In addition to the BearID project, we have been learning about neural networks and machine learning through online courses, videos, blogs, etc. To help cement some of the concepts we learn, we need to apply them. In one of the online courses’s Practical Deep Learning For Coders, Part 1, we were introduced to Kaggle.

Among other things, Kaggle is a platform which hosts data science and machine learning contests. The course recommends these contests as a way to apply what you are learning. In fact, one of the first lessons walks through the use of a pre-trained neural network to create a submission for the Dogs vs. Cats playground competition (playground competitions have no point or cash awards). After applying our knowledge to a few playground competitions, we tried our had at a “real” competition: the Statoil/C-CORE Iceberg Classifier Challenge.

The Competition

Ship or iceberg, can you decide from space?

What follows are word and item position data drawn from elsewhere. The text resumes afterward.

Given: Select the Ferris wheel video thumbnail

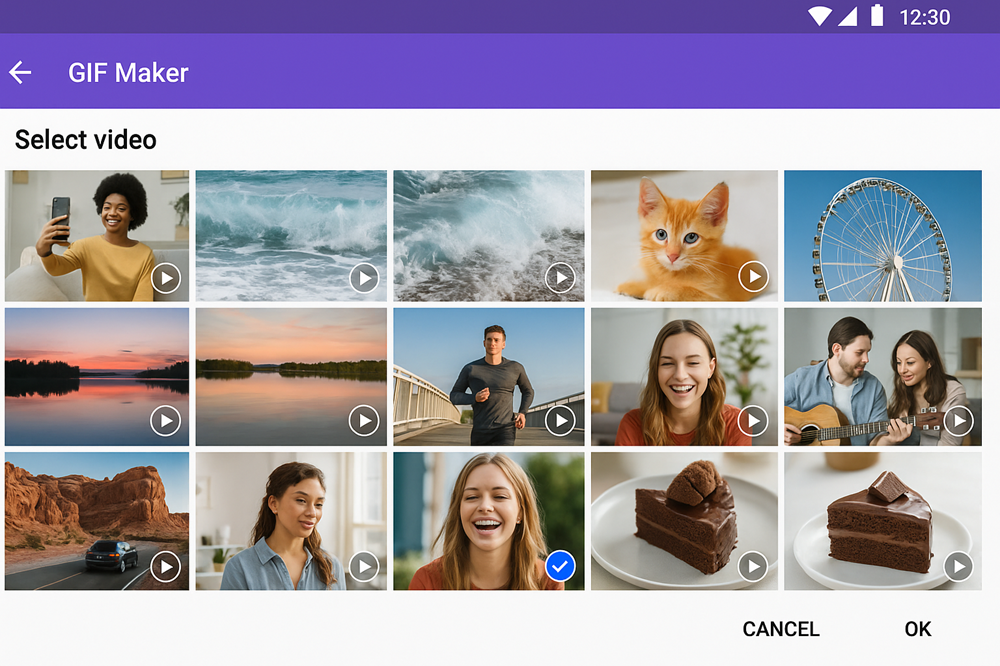Looking at the screenshot, I should tap(882, 235).
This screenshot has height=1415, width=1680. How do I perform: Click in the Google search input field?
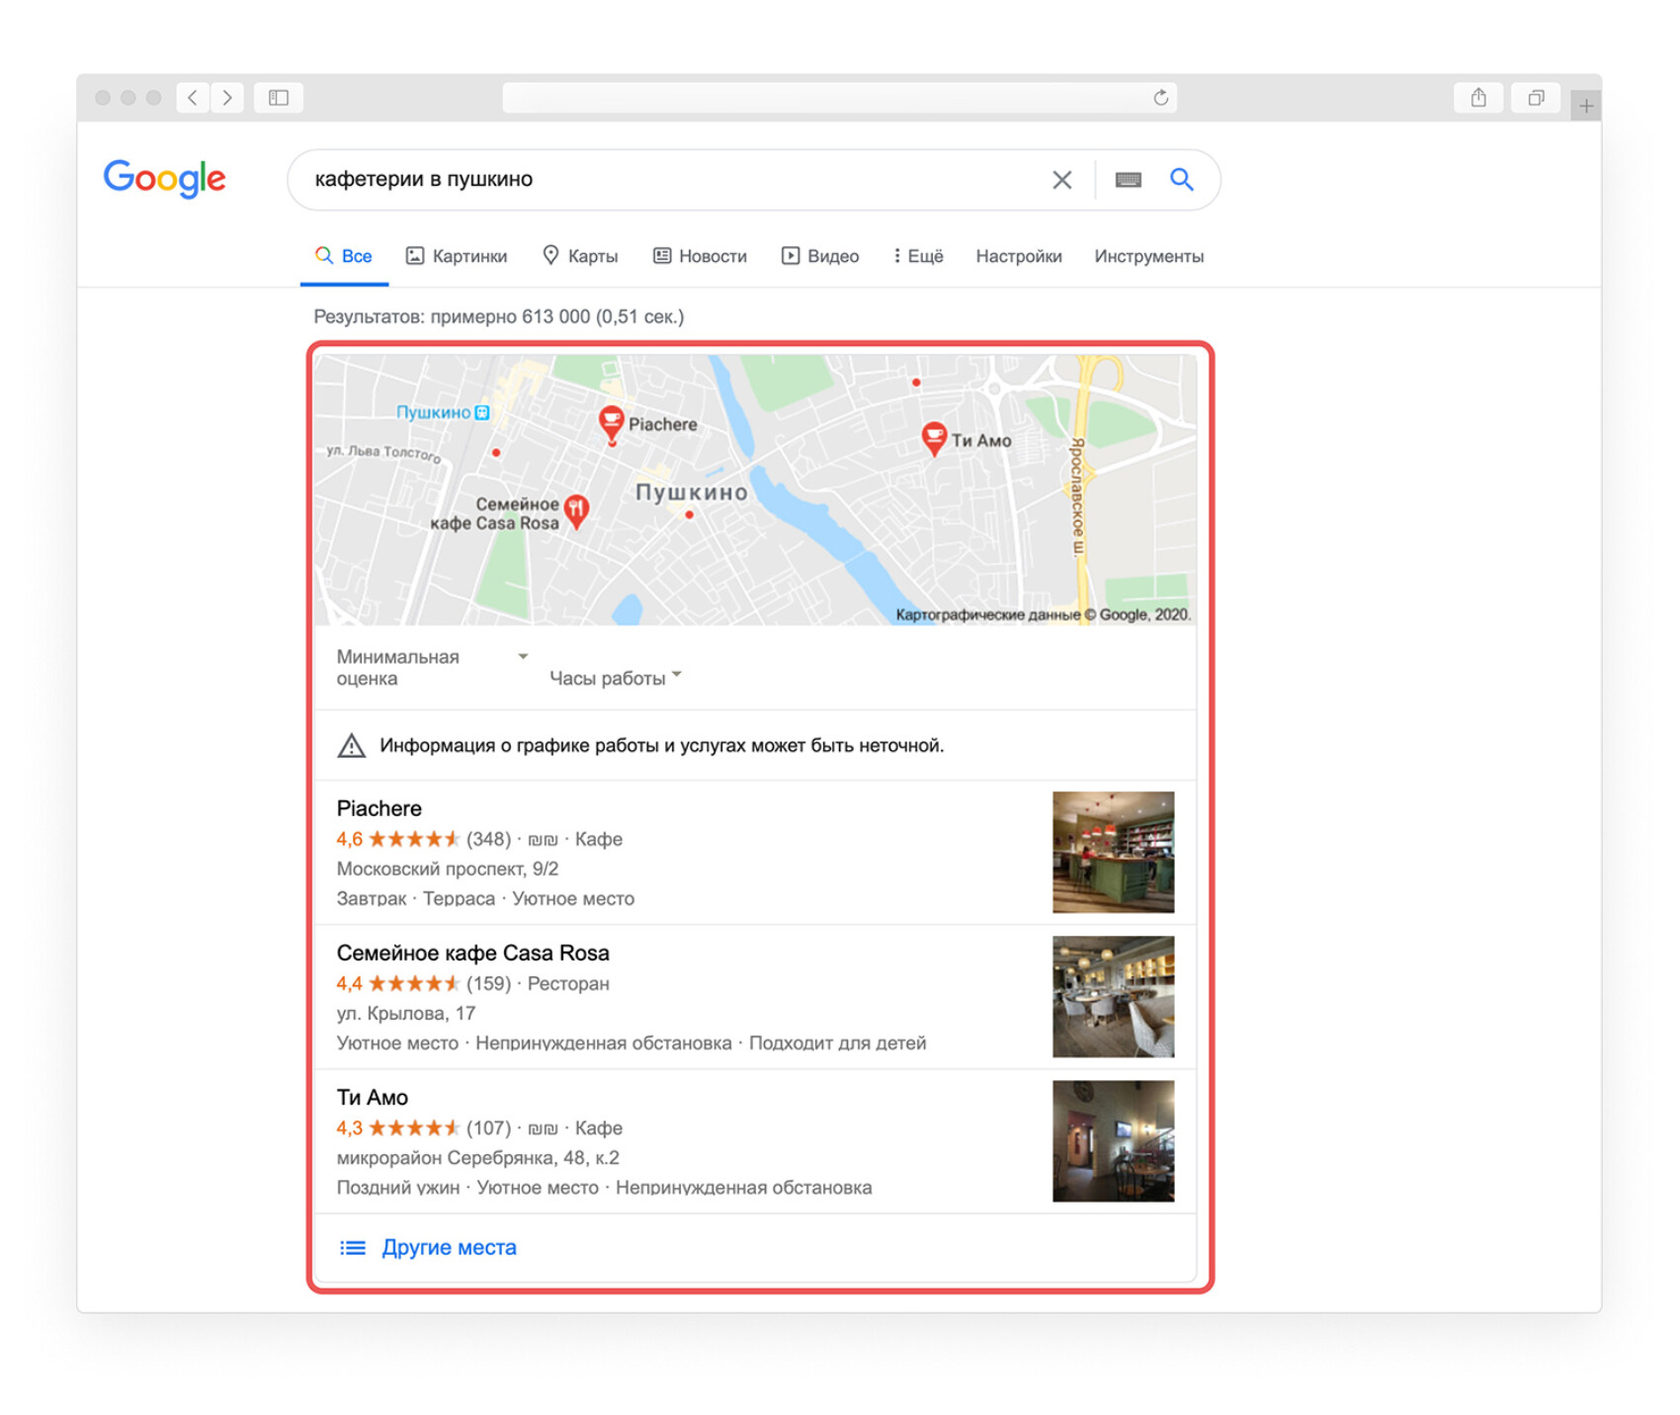click(x=660, y=180)
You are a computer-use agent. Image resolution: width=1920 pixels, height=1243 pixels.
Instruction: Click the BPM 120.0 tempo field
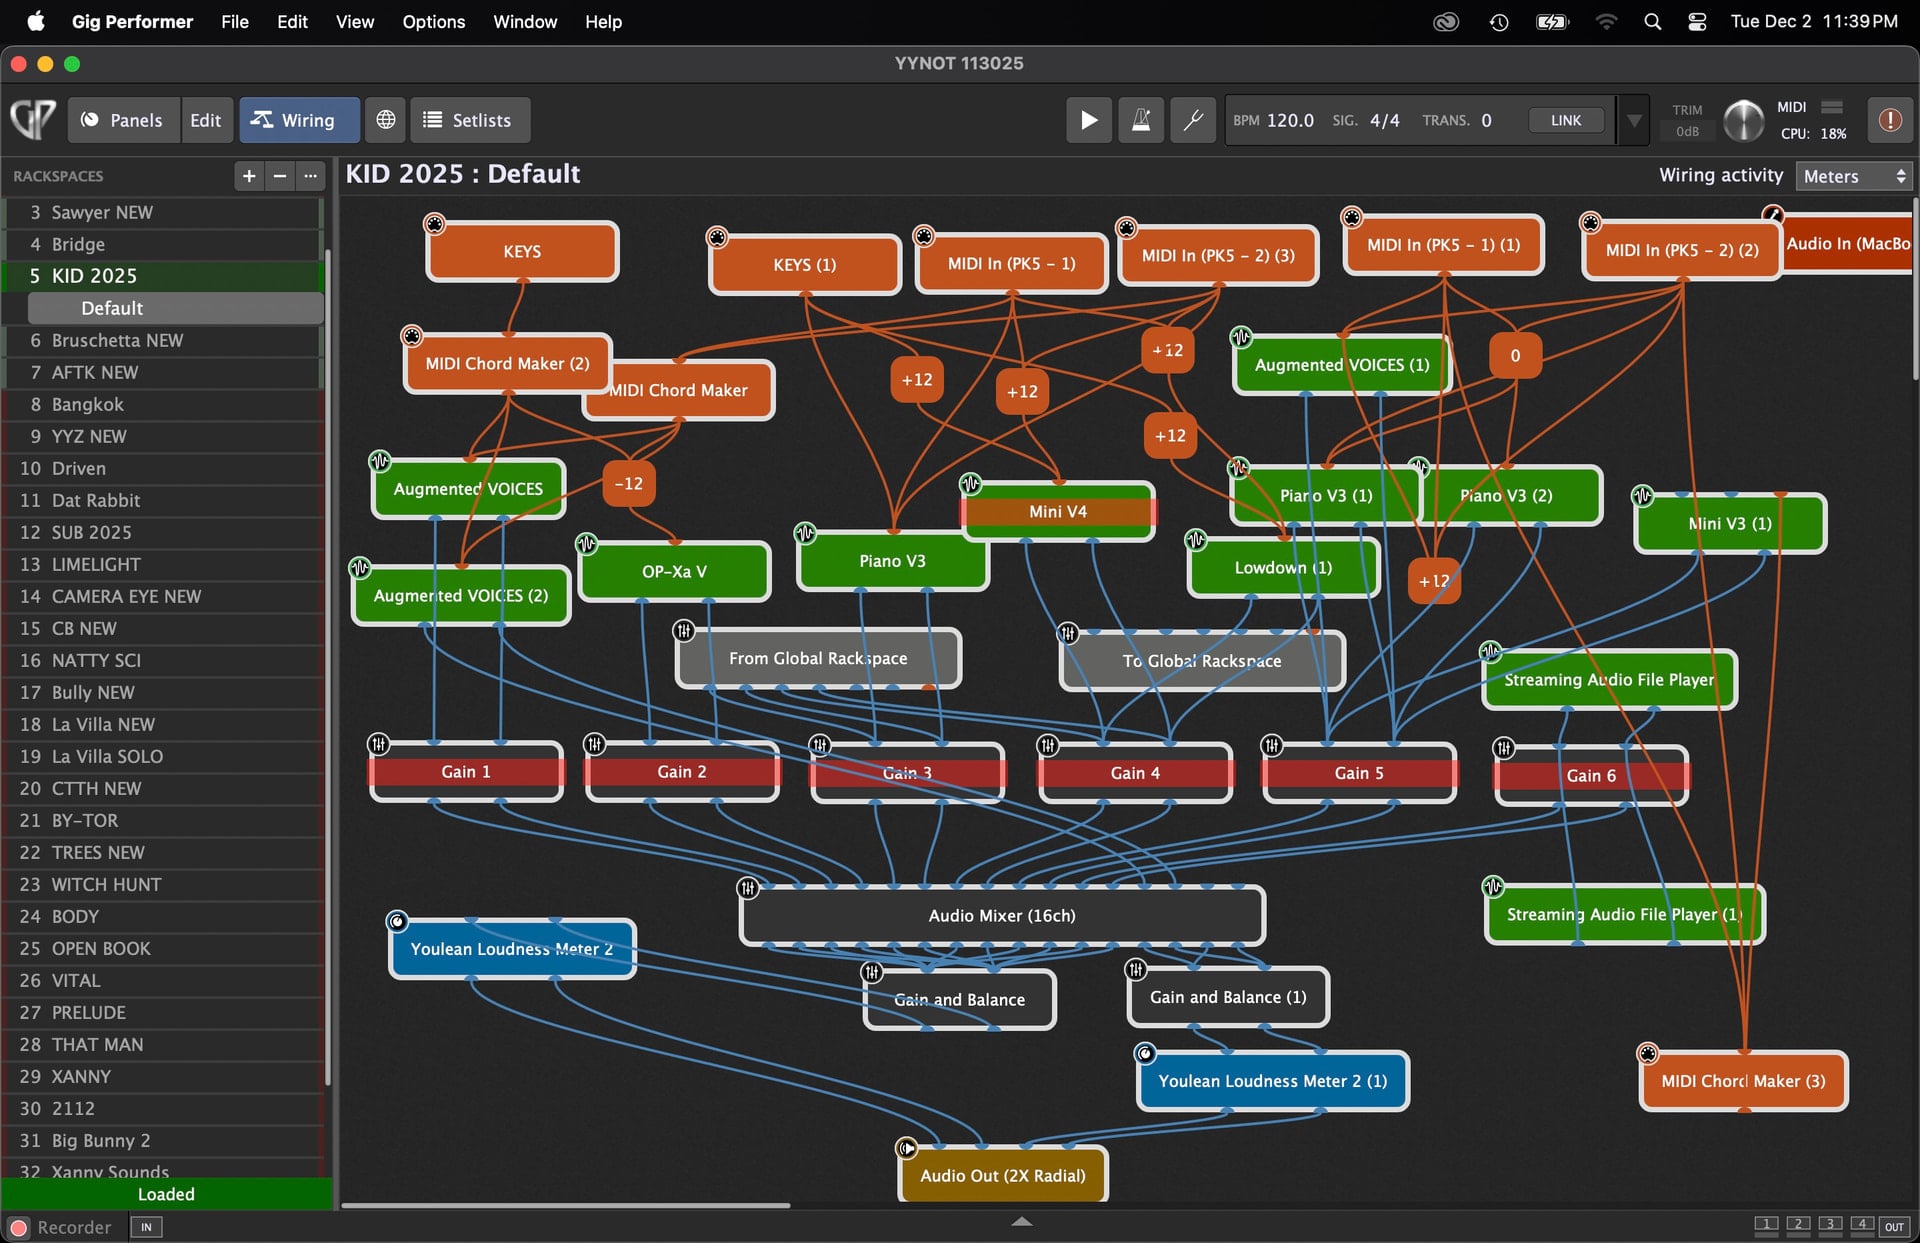click(1290, 120)
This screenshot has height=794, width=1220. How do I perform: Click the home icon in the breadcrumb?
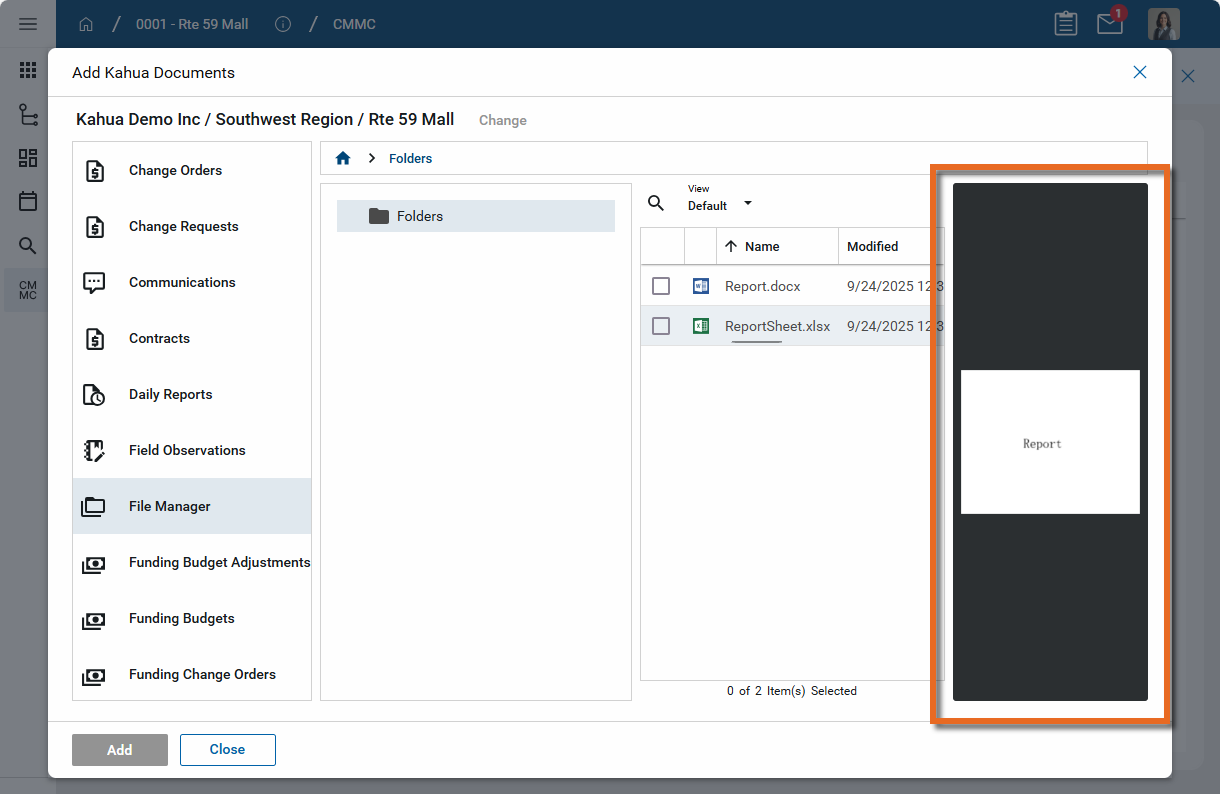343,158
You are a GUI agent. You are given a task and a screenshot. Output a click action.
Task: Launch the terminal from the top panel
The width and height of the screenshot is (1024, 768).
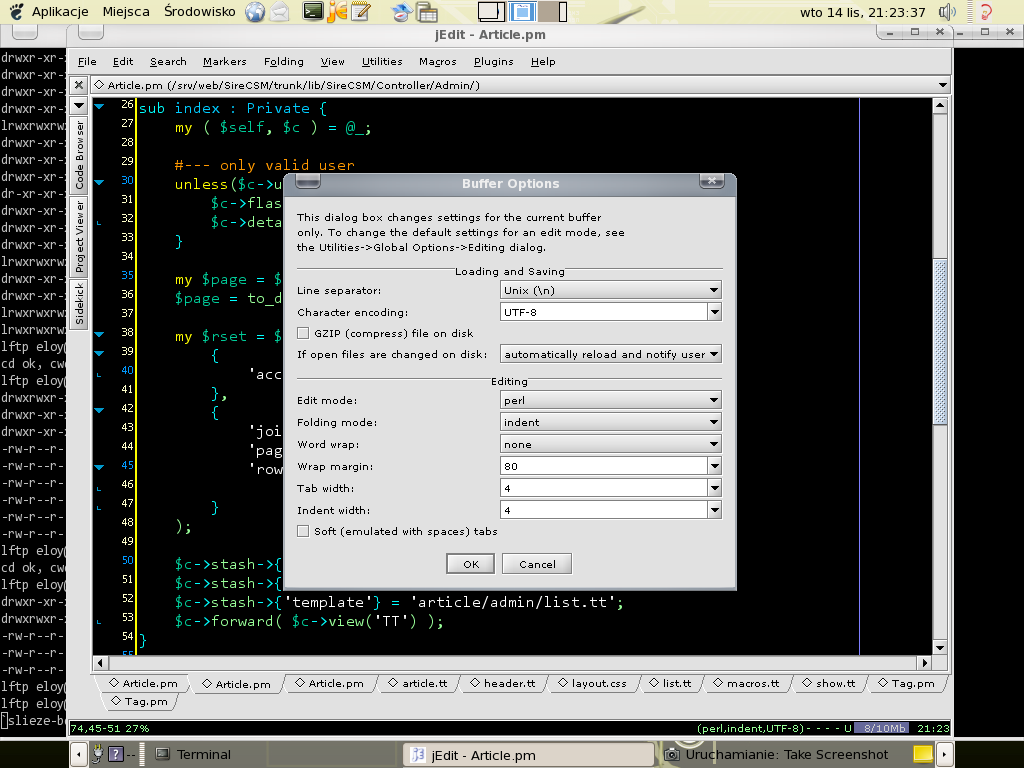[313, 12]
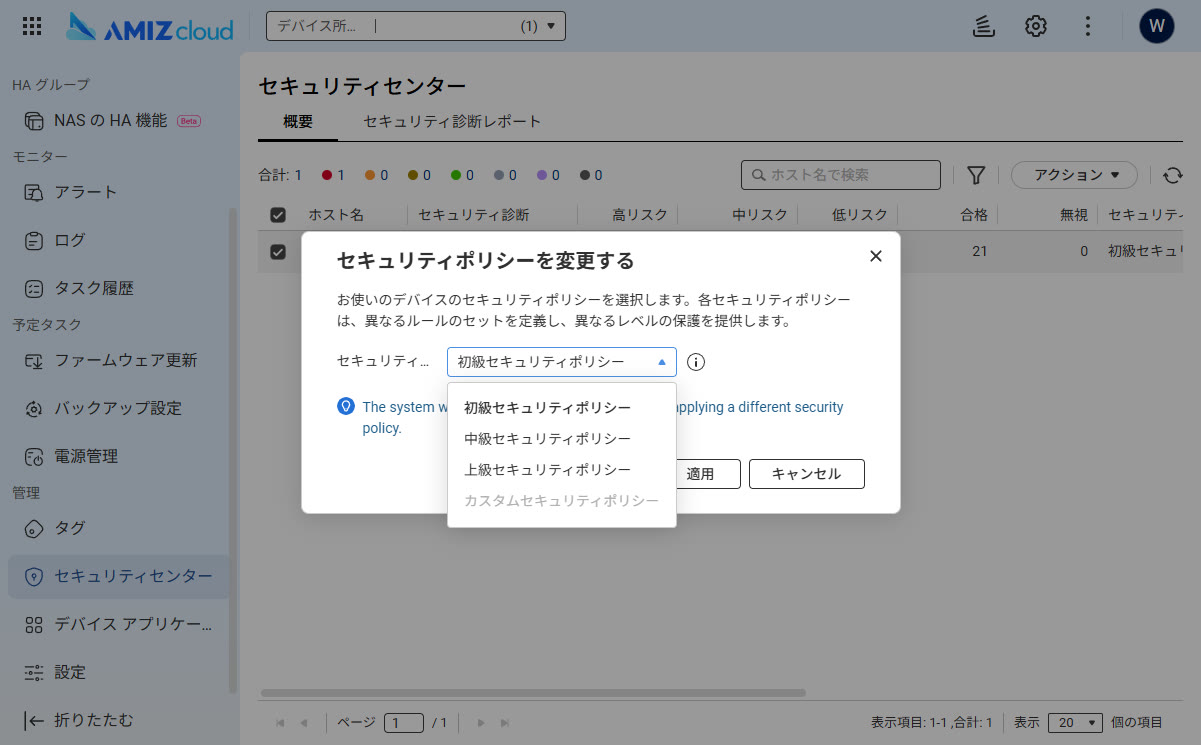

The goal of this contest was to take some snippets of remote sensing data and determine if the object in the data is a ship or an iceberg. The dataset consisted of satellite RADAR images and the incidence angle at which they were captured. The RADAR images included 2 channels of 75x75 pixel information with different polarizations. The training set contained labels indicating if the image contained a boat or an iceberg. The results would be scored across a test set using logarithmic loss (the lower the log loss the better).

The Networks

After some initial research into RADAR imaging and incidence angles, we we not able to find a satisfactory formula to apply to the data to transform it into something more useful. Instead, we decided to approach the problem as if the 2 channels were like 2 of the 3 channels of a typical RGB image.


Previously, we had learned about a commonly used Convolutional Neural Network (CNN) called VGG. VGG expected an RGB image, and we only had 2 channels. So we started out by building a stripped down version of VGG with an input of 75x75x2 channels and trained it from scratch. Our network had 3 layers of convolution and pooling followed by 2 fully connected layers and finally a sigmoid classifier. After tuning a few hyperparameters and adding some data augmentation, we achieved a log loss score of 0.2509.

Fully Convolutional Network

In the course we learned about the Fully Convolutional Network (FCN). In an FCN, there are no fully connected layers. Essentially you to continue to convolve and pool until you have a fairly small image. In your final convolution, you end up with the same number of channels you want to classify (in our case, 2). We used 5 layers of convolution followed by a softmax classifier. An interesting side effect of this network is that you can use the final layers to create a heat map of the “ship-ness” or “berg-ness” of an image. Here’s an example heat map which has been overlaid on the original image:

FCN Heatmap

I wrote a Kaggle Kernel to share this architecture. Our best score with the FCN was 0.1931.

Pre-trained Networks

There are a number of network architectures which have already been trained for image based object detection. We decided to give a few of these a try, namely: ResNet, DenseNet and VGG. To use the pre-trained models, we had to create a third data channel, which we did simply by averaging the other 2. We also had to upscale the images from 75x75 to 224x224 (or similar, depending on the network).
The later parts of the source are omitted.